Model weights are cached separately at `$XDG_DATA_HOME/neuropose/models/`.
## Design principles
A few choices run through every module and are worth knowing if you
plan to extend the package:
**Immutable schemas.** `FramePrediction` and `VideoMetadata` are
frozen pydantic models. The previous prototype had a bug where its
visualizer mutated `poses3d` in place via a numpy view, invisibly
corrupting the data if you visualized before saving. The frozen schema
makes that class of bug impossible.
**Validate at the boundary.** Every load/save helper in `neuropose.io`
validates on entry. Malformed files fail at load time with a pydantic
validation error, not three call sites later as an `AttributeError` on
a missing key.
**Library / daemon separation.** The estimator is pure library — give
it a video and a model, get back validated predictions. The daemon is
the wrapper that adds filesystem semantics. This makes the estimator
trivially testable (inject a fake model, inject any video) and lets
downstream users embed it in other pipelines without inheriting the
daemon's lifecycle.
**Dependency injection.** The `Interfacer` takes its `Estimator` as a
constructor argument. Tests inject fakes; production wires the real
thing. There is no singleton model state.
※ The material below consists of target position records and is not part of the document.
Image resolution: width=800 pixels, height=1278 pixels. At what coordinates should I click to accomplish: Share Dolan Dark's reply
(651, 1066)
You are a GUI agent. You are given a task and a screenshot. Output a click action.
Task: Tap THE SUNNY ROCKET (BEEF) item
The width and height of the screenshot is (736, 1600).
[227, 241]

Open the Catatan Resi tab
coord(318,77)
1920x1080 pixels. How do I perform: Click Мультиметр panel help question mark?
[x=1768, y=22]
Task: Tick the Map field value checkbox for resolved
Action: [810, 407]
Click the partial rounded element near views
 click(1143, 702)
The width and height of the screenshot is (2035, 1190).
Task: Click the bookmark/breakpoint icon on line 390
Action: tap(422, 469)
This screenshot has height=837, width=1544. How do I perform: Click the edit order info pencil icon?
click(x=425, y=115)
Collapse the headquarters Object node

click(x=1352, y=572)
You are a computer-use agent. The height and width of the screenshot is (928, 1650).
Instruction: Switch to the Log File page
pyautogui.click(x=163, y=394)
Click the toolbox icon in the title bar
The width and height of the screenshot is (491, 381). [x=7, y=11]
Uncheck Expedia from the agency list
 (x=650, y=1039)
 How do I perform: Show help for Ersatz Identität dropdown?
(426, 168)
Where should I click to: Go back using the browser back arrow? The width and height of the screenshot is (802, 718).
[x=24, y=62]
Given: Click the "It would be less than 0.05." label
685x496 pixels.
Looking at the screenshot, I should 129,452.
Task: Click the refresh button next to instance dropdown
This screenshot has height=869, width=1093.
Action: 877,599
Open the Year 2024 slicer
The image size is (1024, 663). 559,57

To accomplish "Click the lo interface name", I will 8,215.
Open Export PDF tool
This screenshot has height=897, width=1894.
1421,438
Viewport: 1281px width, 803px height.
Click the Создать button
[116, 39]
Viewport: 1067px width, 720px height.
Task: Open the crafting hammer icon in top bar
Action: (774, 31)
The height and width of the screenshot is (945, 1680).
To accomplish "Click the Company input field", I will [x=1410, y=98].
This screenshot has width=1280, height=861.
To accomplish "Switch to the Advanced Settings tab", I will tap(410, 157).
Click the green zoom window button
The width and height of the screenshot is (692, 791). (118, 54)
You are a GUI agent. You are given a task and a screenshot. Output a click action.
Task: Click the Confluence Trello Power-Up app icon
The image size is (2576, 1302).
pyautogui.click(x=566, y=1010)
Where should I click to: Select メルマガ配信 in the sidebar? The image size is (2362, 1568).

**No implicit config discovery.** Configuration is loaded explicitly
via `--config` or environment variables. The previous prototype's
`load_config('config.yaml')` was a relative path footgun — it worked
only when the daemon was launched from a specific directory. The new
`Settings` class refuses to guess.
**Atomic writes for all stateful files.** Status file, job results,
predictions — every write goes through a tmp-file-then-rename so a
crash mid-write cannot corrupt state.
**Fail fast, fail specifically.** Each module defines a small hierarchy
of typed exceptions (`EstimatorError`, `InterfacerError`, etc.).
Exception types carry semantic meaning; callers can distinguish
recoverable failures from programmer errors.